The client with Cushing's disease needs to modify dietary intake to control symptoms. In addition to increasing protein, which strategy would be most appropriate?
- A. Increase calories.
- B. Restrict sodium.
- C. Restrict potassium.
- D. Reduce fat to 10%.
Correct Answer: B
Rationale: Restricting sodium helps manage fluid retention and hypertension in Cushing's disease due to aldosterone excess.
The client asks the nurse, 'Is it really possible to lead a normal life with an ileostomy?' Which action by the nurse would be the most effective to address this question?
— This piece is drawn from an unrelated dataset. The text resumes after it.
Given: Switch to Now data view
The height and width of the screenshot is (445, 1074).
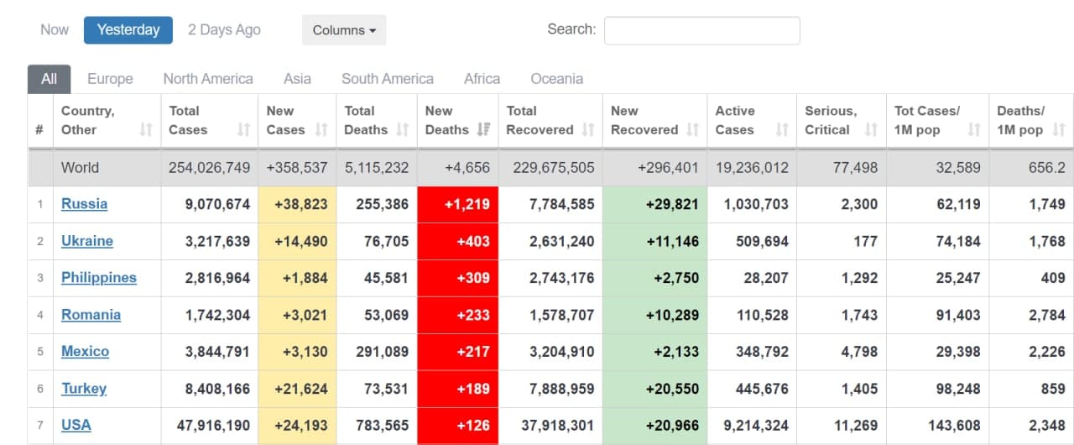Looking at the screenshot, I should [x=55, y=29].
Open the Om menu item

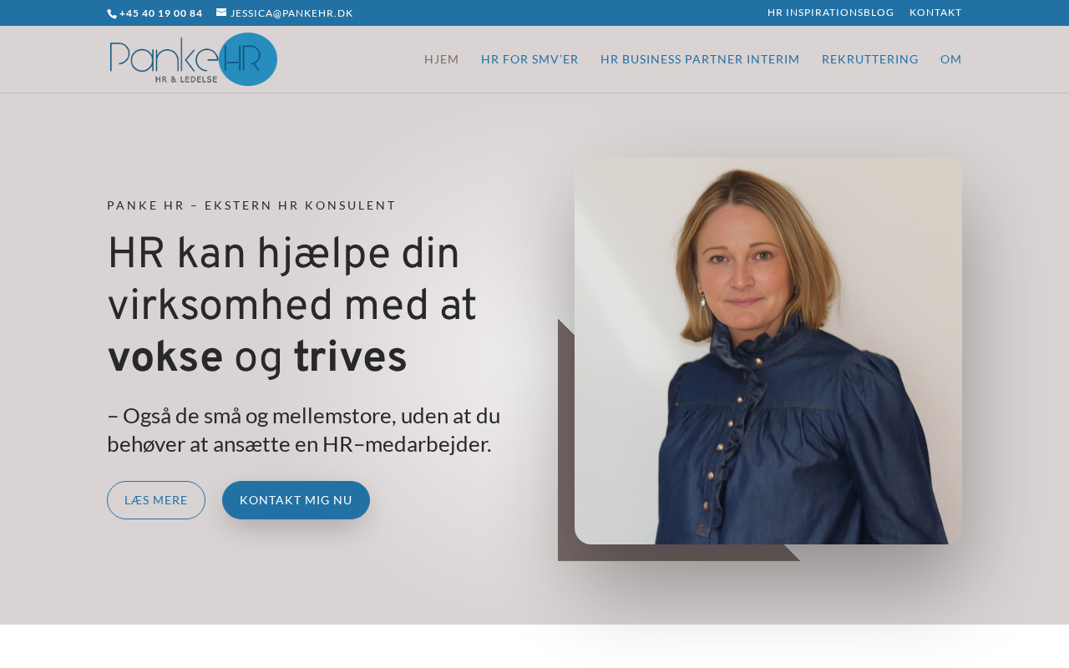coord(951,59)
- A. Have the client talk with a member of the clergy about these concerns.
- B. Tell the client to worry about those concerns after surgery.
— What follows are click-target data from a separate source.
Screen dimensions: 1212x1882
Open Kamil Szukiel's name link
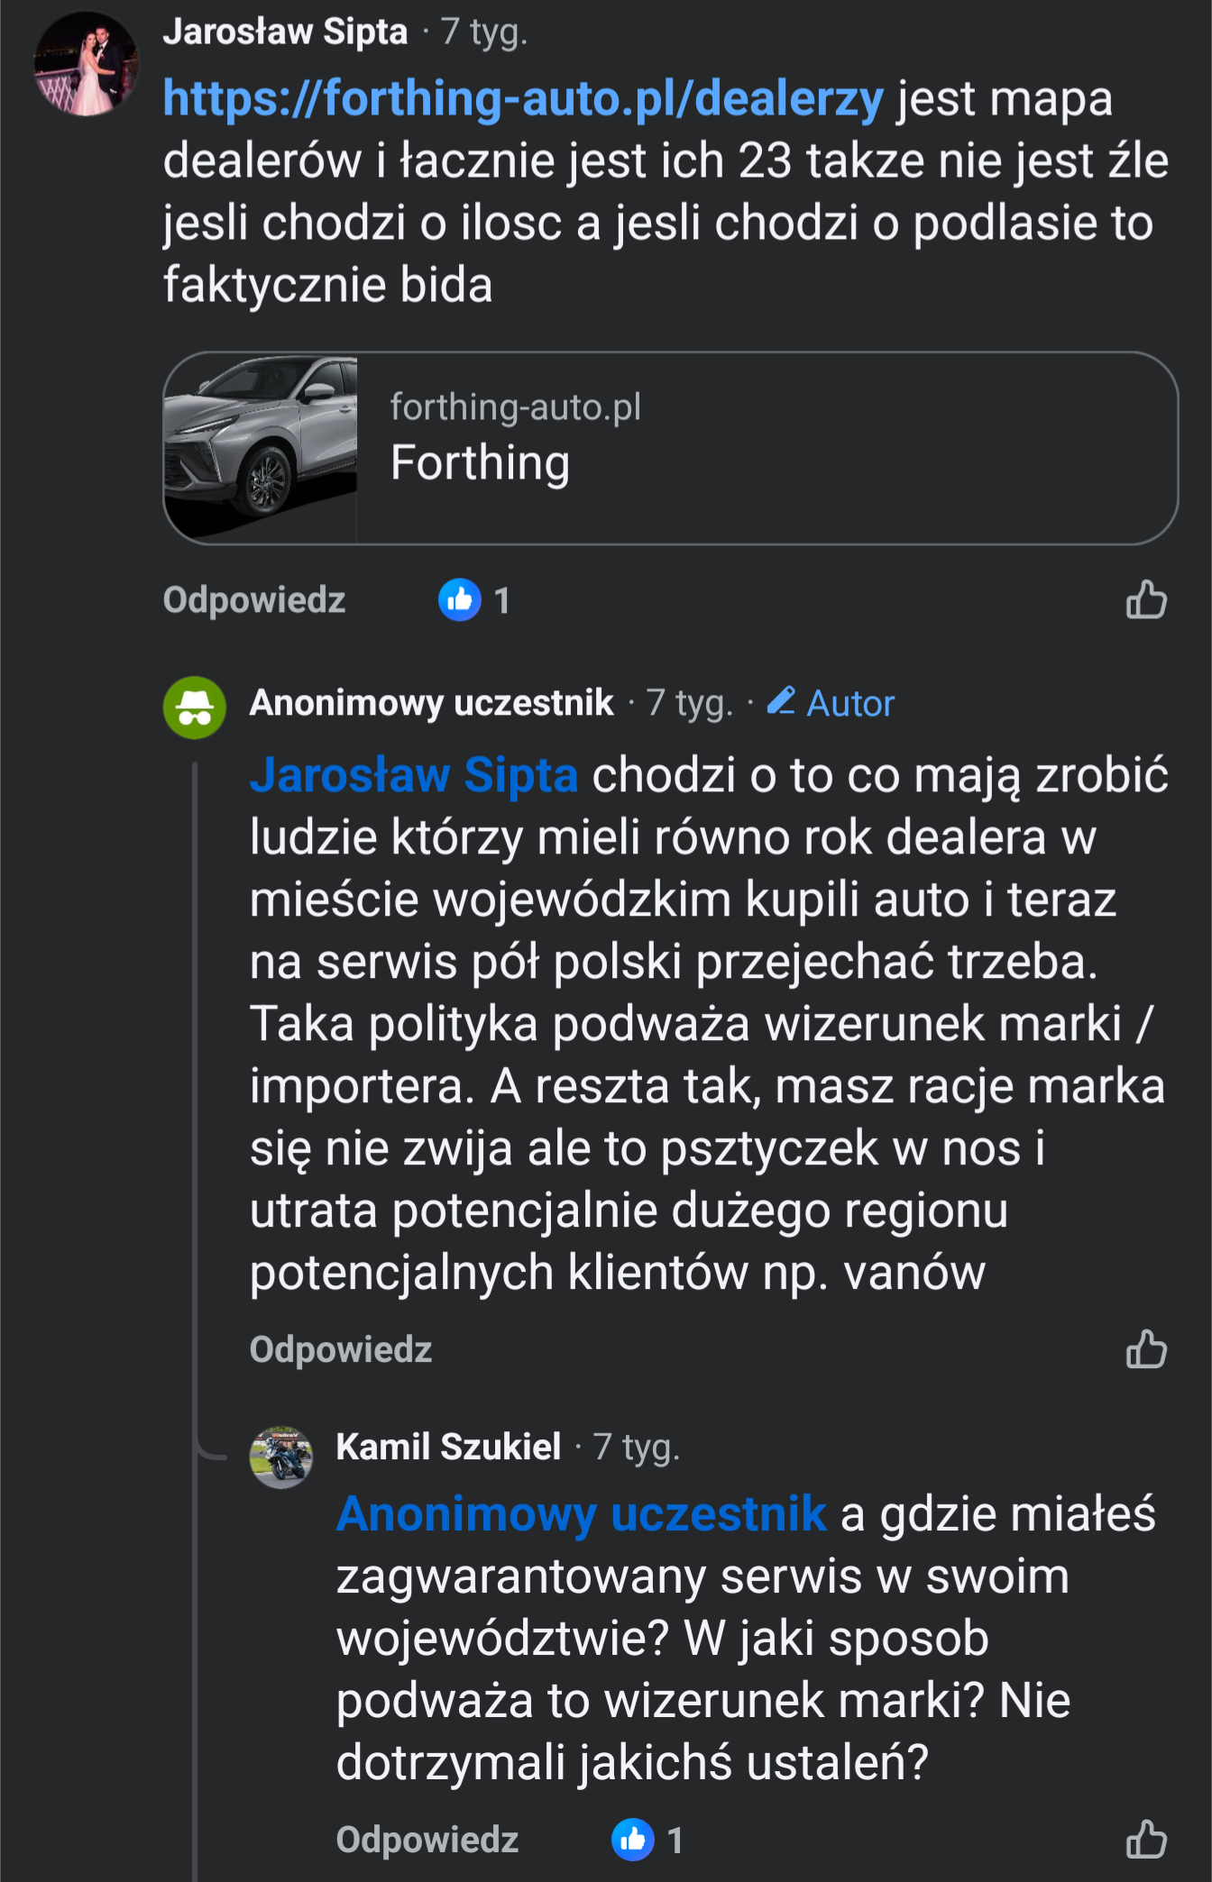pyautogui.click(x=448, y=1447)
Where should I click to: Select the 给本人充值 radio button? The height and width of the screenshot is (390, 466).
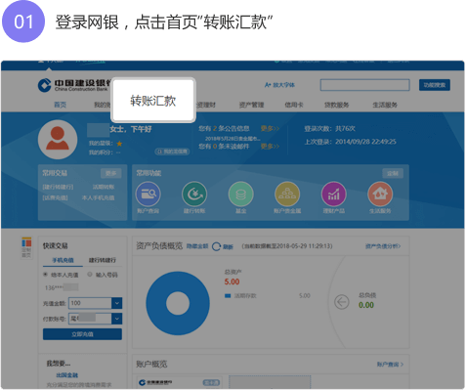46,275
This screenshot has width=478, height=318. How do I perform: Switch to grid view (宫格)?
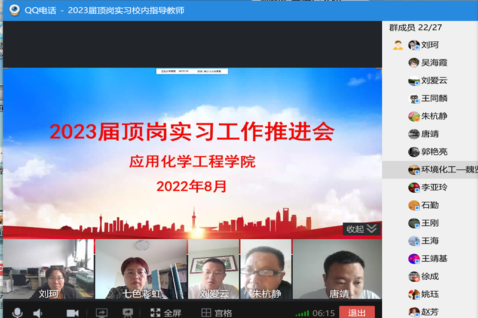[216, 313]
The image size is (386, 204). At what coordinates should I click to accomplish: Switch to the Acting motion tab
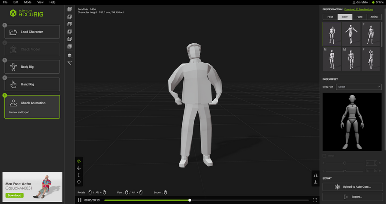pos(374,17)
- C. Arrange for a person with an ostomy to visit the client preoperatively.
- D. Notify the surgeon of the client's question.
Correct Answer: C
Rationale: Arranging for a person with an ostomy to visit provides a relatable, firsthand perspective, addressing the client's concerns about normalcy effectively. Clergy, postponing concerns, or notifying the surgeon are less direct or supportive. CN: Psychosocial adaptation; CL: Synthesize
When a client is receiving a cephalosporin, the nurse must monitor the client for which of the following?
- A. Drug-induced hemolytic anemia.
- B. Purpura.
- C. Infectious emboli.
- D. Ecchymosis.
Correct Answer: A
Rationale: Cephalosporins can rarely cause drug-induced hemolytic anemia by triggering an immune response that destroys red blood cells. The nurse should monitor for signs such as jaundice, dark urine, or a drop in hemoglobin. Purpura, infectious emboli, and ecchymosis are not commonly associated with cephalosporin use.
Proper hand placement for chest compressions during cardiopulmonary resuscitation (CPR) is essential to reduce the risk of which complication?
- A. Gastrointestinal bleeding.
- B. Myocardial infarction.
- C. Emesis.
- D. Rib fracture.
Correct Answer: D
Rationale: Incorrect hand placement during CPR can cause rib fractures, which, while sometimes unavoidable, can be minimized with proper technique, such as placing hands at the center of the chest over the lower half of the sternum.